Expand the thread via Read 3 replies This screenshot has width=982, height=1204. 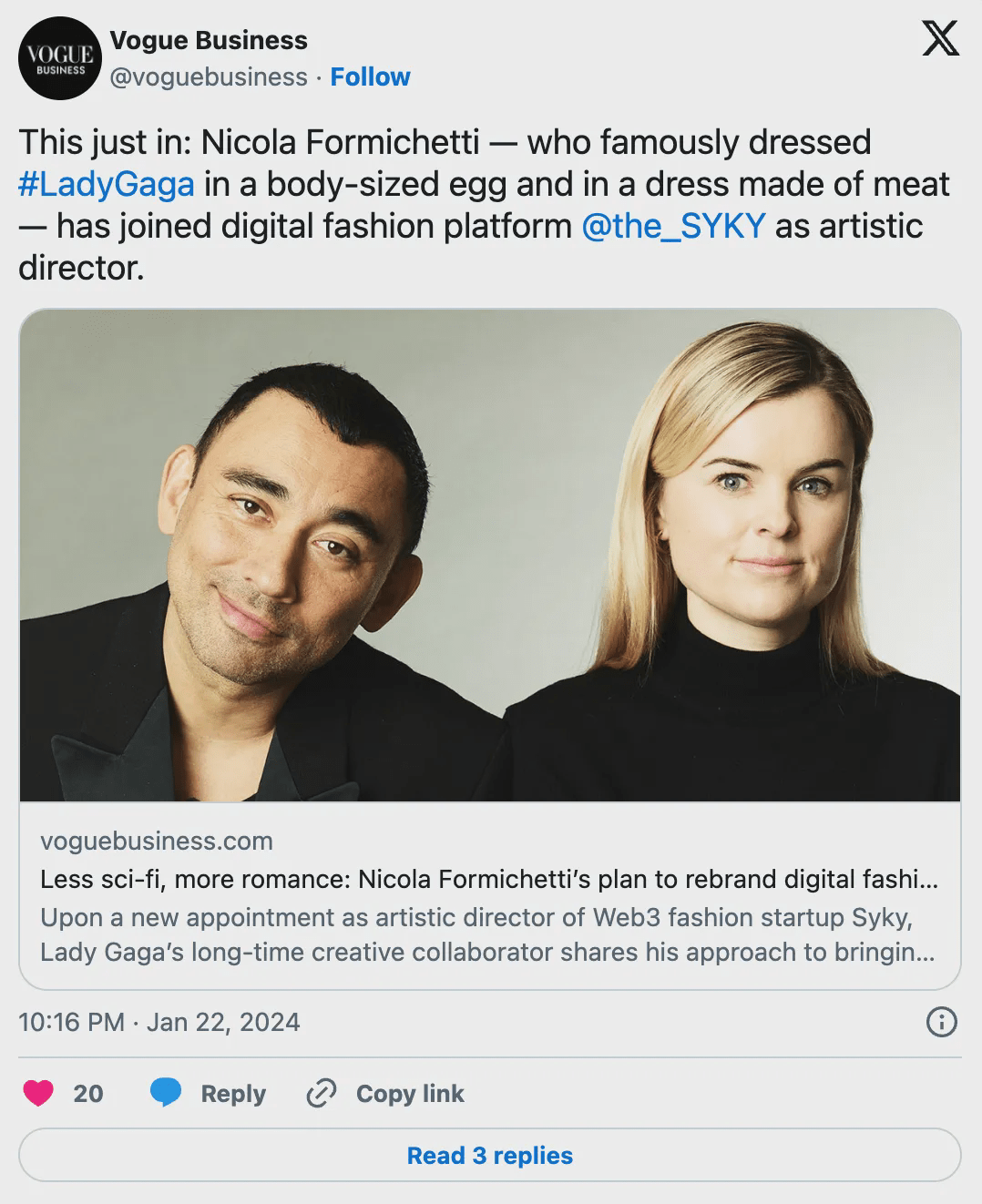point(490,1156)
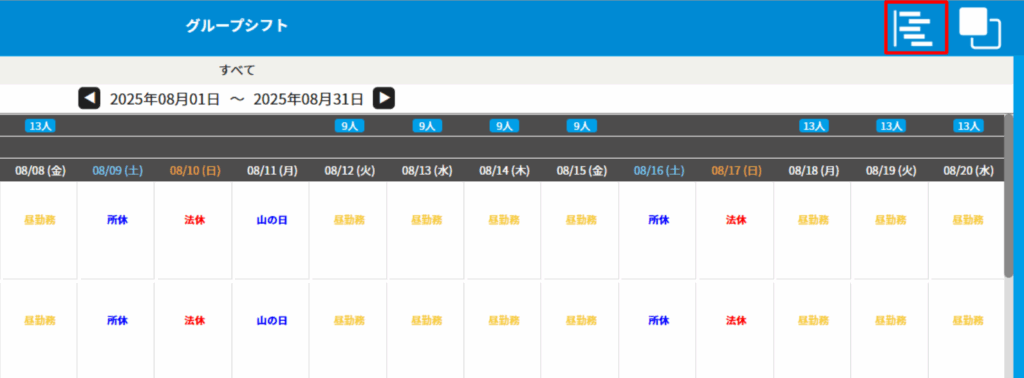
Task: Select the 2025年08月31日 end date
Action: tap(308, 99)
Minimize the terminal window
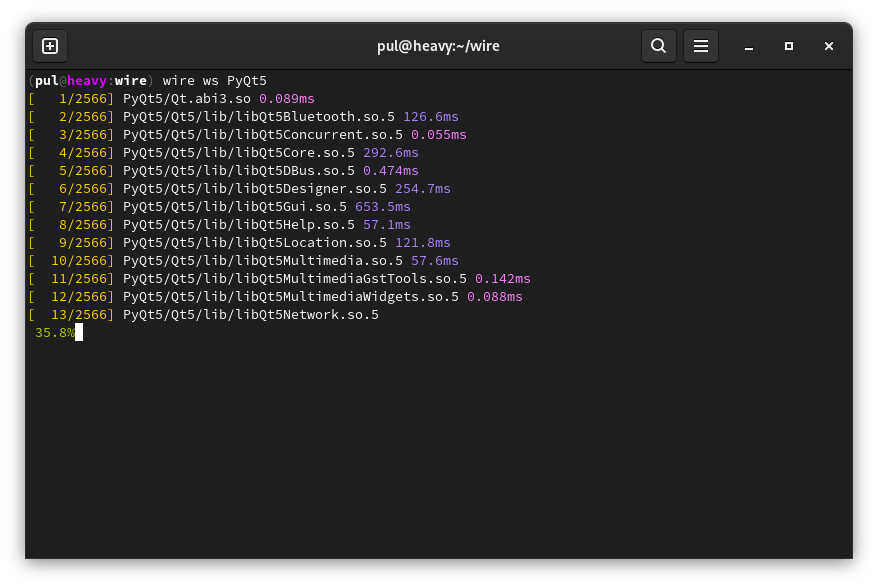The height and width of the screenshot is (587, 878). pyautogui.click(x=749, y=46)
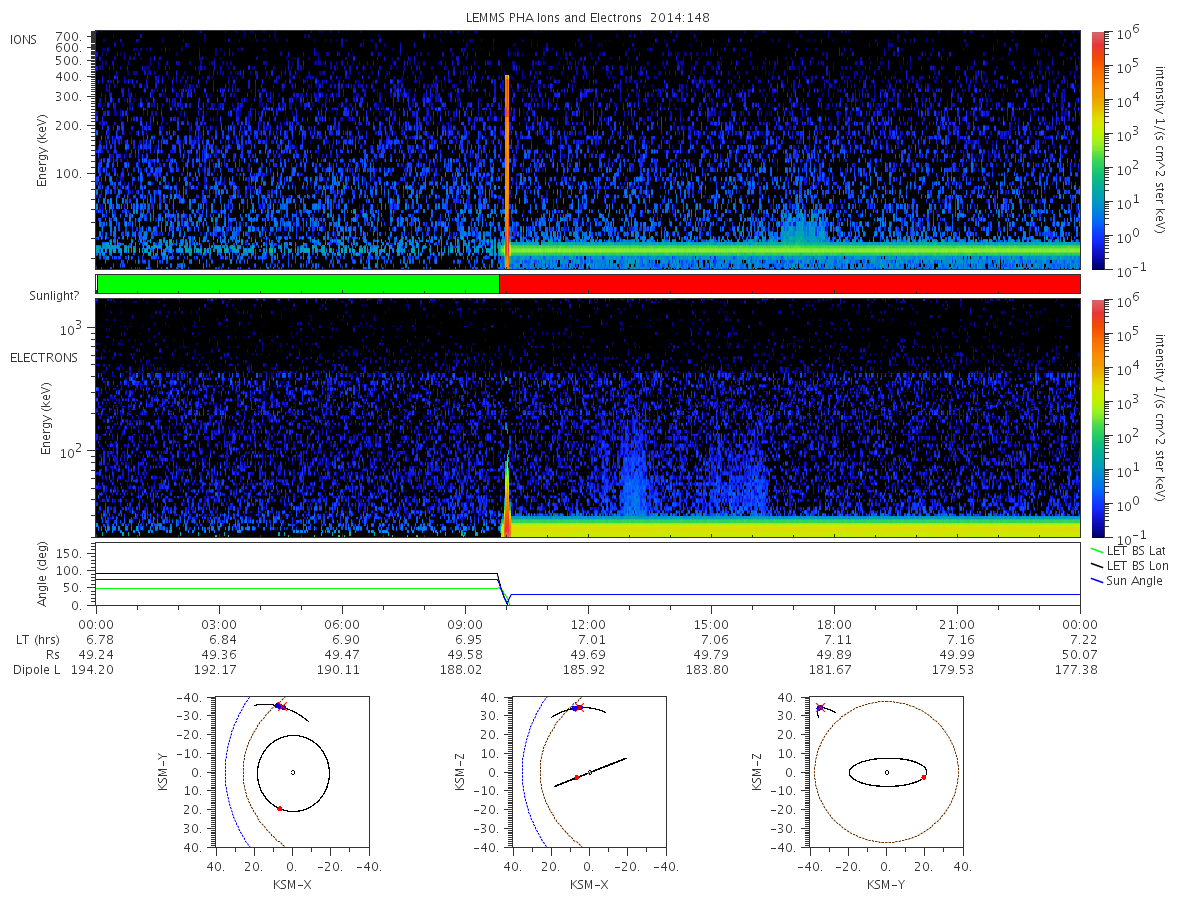
Task: Click the Sun Angle legend entry
Action: click(x=1127, y=581)
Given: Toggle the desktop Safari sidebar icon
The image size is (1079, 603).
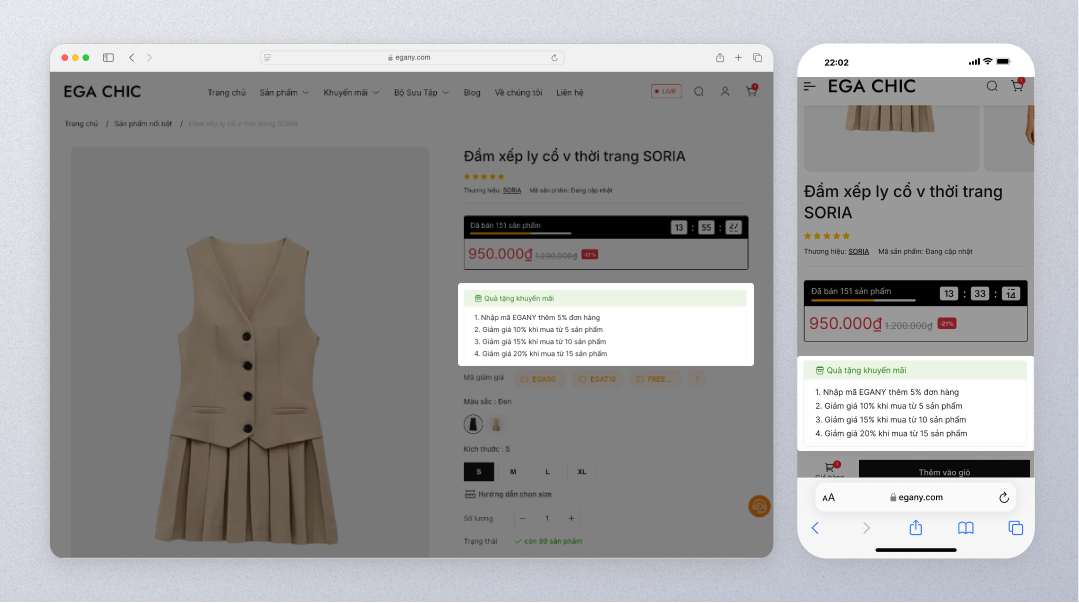Looking at the screenshot, I should (x=108, y=58).
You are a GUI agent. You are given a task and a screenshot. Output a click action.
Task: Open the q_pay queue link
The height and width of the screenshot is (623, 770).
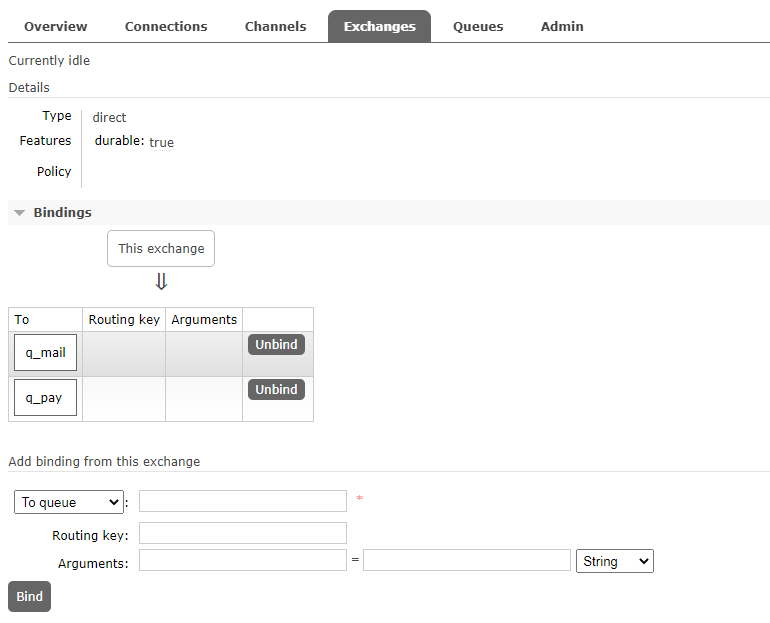tap(45, 398)
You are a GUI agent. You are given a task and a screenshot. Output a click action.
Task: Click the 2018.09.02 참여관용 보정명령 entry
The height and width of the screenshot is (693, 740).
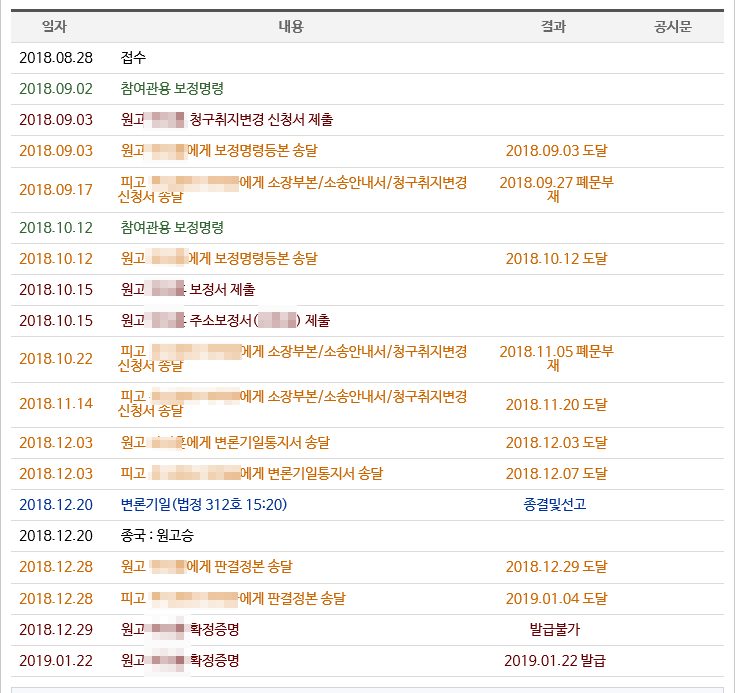[x=171, y=89]
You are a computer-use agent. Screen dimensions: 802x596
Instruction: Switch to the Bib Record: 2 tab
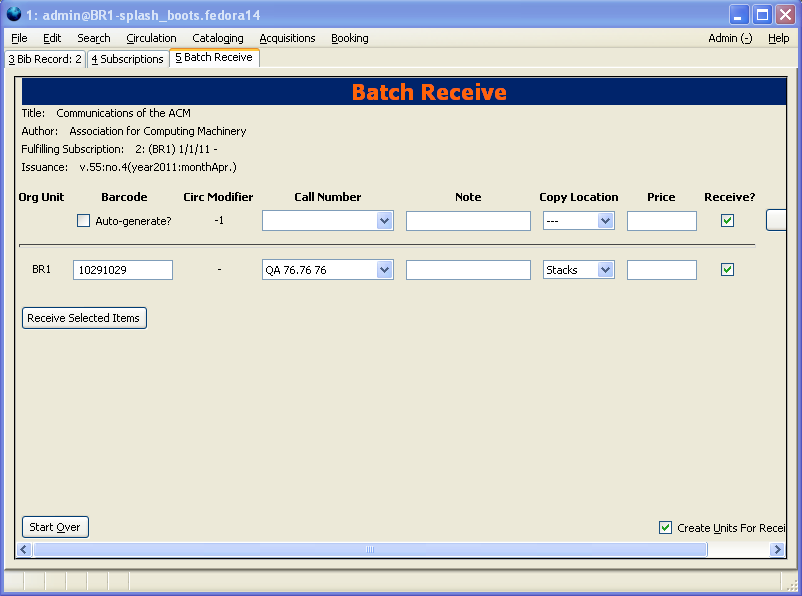[45, 59]
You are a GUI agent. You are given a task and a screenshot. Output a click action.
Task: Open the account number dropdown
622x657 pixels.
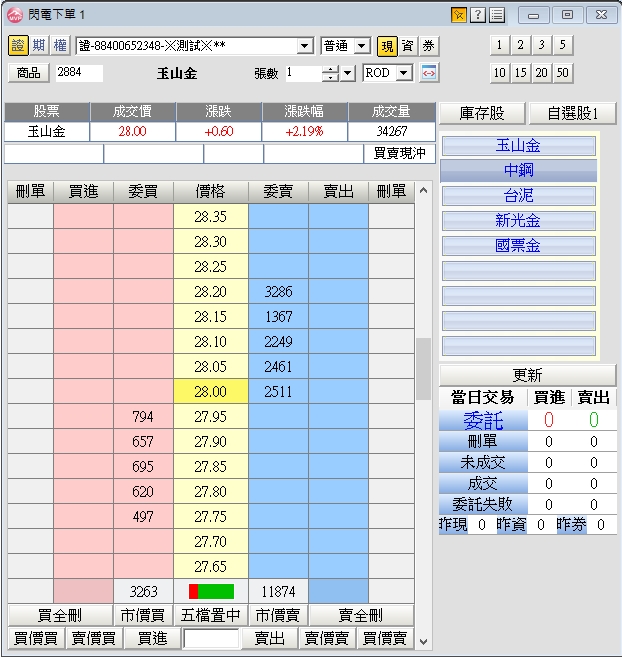tap(305, 46)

________

▸ Description of the task
Return exactly the lines of the material above, starting at the line containing "Given: Toggle the desktop Safari sidebar icon" and finishing at the line containing "Task: Open the q_pay queue link", without any pictures.

▸ Finished exercise
Given: Toggle the desktop Safari sidebar icon
The image size is (1079, 603).
Looking at the screenshot, I should (x=108, y=58).
You are a GUI agent. You are given a task and a screenshot. Output a click action.
Task: Open the q_pay queue link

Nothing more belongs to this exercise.